WORK REQUIRED
Count the lines in the items below that contain the word "chart" and reply with only that number.

>> Start

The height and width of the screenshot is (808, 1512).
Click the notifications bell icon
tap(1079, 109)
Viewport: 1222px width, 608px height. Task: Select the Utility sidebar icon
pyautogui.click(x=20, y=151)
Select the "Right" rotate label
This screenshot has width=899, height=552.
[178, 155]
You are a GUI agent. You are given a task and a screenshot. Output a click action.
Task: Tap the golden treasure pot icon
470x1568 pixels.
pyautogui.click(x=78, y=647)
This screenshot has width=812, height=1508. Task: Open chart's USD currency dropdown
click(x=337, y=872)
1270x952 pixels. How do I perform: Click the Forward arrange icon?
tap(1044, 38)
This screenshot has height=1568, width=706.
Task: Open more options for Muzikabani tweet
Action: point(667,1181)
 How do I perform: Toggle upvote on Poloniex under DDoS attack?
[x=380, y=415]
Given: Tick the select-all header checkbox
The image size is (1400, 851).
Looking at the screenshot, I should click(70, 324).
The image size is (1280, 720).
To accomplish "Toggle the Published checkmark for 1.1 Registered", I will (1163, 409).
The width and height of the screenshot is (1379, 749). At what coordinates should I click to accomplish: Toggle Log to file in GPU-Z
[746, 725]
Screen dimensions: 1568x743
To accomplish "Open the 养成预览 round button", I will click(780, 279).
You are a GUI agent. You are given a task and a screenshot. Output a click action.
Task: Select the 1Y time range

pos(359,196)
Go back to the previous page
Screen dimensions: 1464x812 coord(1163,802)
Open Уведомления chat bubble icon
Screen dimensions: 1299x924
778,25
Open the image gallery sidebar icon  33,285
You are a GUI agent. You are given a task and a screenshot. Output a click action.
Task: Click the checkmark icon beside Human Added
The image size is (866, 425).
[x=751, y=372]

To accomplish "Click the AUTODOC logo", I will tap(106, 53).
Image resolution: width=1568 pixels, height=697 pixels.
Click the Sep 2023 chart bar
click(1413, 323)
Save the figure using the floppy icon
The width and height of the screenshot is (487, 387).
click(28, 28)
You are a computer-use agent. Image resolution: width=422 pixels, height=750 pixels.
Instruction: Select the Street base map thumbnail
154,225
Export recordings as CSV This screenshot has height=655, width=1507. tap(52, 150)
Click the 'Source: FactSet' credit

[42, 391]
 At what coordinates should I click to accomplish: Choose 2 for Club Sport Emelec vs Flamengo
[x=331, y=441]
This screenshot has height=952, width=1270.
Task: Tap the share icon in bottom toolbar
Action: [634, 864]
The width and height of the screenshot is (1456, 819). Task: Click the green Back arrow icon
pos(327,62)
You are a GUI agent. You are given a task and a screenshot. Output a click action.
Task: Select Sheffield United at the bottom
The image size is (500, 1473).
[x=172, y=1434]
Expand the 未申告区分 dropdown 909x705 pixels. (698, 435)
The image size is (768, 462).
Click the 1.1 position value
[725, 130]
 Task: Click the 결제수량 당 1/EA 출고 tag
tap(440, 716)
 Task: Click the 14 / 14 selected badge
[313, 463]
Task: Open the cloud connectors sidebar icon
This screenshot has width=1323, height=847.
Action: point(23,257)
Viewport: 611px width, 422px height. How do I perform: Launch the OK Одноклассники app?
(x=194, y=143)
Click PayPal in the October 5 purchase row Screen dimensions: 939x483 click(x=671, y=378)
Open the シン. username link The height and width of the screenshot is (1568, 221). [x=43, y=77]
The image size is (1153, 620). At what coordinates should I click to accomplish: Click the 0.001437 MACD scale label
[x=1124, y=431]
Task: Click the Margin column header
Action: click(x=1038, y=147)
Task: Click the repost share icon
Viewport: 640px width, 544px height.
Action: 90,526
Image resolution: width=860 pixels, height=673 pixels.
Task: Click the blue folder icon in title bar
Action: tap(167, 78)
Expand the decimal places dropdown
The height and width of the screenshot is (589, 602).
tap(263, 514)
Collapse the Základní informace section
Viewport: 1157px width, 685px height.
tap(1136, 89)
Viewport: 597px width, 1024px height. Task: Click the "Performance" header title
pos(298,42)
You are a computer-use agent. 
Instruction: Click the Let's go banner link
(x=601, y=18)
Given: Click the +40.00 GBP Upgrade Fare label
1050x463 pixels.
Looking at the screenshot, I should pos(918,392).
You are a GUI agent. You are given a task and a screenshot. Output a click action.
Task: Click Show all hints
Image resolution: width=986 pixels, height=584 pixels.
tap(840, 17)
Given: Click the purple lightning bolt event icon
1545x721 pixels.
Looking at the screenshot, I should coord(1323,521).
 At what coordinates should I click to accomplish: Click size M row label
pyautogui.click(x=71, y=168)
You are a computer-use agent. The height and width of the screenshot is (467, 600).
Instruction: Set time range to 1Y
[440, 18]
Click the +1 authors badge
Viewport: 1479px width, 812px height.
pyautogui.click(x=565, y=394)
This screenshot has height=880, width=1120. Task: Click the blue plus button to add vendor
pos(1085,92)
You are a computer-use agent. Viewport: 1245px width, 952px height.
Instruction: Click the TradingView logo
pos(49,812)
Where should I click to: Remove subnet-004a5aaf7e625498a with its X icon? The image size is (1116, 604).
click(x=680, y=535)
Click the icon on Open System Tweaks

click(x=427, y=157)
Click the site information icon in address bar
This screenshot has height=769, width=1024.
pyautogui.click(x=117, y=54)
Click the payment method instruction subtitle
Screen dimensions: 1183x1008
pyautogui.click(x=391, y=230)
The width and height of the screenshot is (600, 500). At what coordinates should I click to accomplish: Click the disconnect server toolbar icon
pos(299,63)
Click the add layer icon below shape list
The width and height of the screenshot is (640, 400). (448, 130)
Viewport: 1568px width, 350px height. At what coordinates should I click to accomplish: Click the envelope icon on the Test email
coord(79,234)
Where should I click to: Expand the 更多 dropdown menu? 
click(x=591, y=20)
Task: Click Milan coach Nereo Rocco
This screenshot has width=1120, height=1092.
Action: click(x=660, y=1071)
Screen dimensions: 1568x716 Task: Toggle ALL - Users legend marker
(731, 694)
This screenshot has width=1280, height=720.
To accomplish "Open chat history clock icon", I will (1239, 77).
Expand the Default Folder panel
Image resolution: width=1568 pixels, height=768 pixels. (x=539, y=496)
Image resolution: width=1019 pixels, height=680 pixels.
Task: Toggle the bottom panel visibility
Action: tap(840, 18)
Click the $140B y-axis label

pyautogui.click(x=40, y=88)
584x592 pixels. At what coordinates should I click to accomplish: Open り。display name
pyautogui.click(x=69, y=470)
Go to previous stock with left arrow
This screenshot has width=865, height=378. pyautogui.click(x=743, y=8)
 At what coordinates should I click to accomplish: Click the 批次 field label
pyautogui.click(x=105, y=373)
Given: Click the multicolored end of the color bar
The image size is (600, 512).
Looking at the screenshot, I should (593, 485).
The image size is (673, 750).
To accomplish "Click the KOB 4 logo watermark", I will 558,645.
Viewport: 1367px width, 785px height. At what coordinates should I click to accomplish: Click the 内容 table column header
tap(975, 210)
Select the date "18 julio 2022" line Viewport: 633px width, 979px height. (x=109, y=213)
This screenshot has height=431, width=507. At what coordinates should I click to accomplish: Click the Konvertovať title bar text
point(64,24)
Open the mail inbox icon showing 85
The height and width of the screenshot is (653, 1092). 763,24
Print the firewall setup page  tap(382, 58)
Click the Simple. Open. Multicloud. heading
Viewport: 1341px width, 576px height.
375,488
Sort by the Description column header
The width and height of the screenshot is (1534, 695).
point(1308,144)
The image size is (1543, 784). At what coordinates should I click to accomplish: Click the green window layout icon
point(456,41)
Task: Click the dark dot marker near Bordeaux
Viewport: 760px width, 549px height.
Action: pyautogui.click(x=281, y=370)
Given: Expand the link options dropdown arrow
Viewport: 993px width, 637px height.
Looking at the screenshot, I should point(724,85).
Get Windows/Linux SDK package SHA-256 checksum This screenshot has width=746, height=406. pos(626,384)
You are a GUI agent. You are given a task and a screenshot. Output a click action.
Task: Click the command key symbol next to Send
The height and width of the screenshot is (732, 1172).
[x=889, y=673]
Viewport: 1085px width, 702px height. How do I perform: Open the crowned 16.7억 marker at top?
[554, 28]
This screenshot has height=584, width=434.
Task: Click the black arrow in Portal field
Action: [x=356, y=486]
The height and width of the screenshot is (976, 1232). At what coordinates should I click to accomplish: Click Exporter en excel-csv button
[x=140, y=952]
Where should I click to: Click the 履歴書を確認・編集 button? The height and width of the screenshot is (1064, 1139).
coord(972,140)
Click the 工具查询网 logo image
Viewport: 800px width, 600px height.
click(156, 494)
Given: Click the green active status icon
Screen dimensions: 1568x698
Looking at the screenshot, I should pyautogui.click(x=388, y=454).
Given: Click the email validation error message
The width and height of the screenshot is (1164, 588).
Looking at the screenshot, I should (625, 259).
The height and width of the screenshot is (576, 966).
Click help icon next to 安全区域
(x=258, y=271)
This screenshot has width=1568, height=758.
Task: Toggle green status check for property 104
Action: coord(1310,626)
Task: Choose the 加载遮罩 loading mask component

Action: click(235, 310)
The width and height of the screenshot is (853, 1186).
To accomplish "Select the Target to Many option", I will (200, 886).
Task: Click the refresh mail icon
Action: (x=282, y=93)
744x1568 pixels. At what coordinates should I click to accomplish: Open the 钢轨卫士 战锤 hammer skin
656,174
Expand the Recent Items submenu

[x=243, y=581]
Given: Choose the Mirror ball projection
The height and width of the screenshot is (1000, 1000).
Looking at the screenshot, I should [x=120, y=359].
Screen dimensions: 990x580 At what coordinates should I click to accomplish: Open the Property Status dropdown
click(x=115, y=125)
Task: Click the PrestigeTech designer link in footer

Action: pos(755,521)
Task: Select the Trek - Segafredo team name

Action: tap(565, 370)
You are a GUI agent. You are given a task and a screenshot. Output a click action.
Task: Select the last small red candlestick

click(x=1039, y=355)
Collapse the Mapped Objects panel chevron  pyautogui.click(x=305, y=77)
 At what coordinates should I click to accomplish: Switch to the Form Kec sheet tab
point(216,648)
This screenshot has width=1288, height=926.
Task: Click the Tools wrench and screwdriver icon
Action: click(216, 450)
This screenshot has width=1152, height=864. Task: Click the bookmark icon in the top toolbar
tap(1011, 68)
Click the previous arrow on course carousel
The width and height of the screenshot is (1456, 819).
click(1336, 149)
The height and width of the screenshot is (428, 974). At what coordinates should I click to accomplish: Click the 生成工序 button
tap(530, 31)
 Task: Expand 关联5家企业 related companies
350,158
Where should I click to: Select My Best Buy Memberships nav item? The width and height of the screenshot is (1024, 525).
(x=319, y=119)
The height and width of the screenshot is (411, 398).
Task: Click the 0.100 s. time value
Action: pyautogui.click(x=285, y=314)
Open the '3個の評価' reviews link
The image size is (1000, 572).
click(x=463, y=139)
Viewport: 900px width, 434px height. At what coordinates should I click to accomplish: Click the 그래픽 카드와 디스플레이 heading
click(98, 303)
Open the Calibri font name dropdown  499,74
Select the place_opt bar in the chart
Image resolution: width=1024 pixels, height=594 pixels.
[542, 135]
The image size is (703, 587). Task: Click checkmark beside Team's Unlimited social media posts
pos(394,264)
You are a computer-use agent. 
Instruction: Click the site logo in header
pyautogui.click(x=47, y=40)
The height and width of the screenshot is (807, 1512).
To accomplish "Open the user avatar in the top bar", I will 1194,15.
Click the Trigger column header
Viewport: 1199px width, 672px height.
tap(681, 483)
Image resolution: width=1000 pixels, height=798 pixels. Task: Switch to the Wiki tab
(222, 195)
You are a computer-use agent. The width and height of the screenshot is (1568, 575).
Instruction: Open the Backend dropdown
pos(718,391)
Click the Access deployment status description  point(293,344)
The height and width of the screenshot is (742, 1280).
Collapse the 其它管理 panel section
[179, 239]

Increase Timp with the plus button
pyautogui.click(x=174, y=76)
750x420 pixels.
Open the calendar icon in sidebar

>> End

FULL SOLUTION
3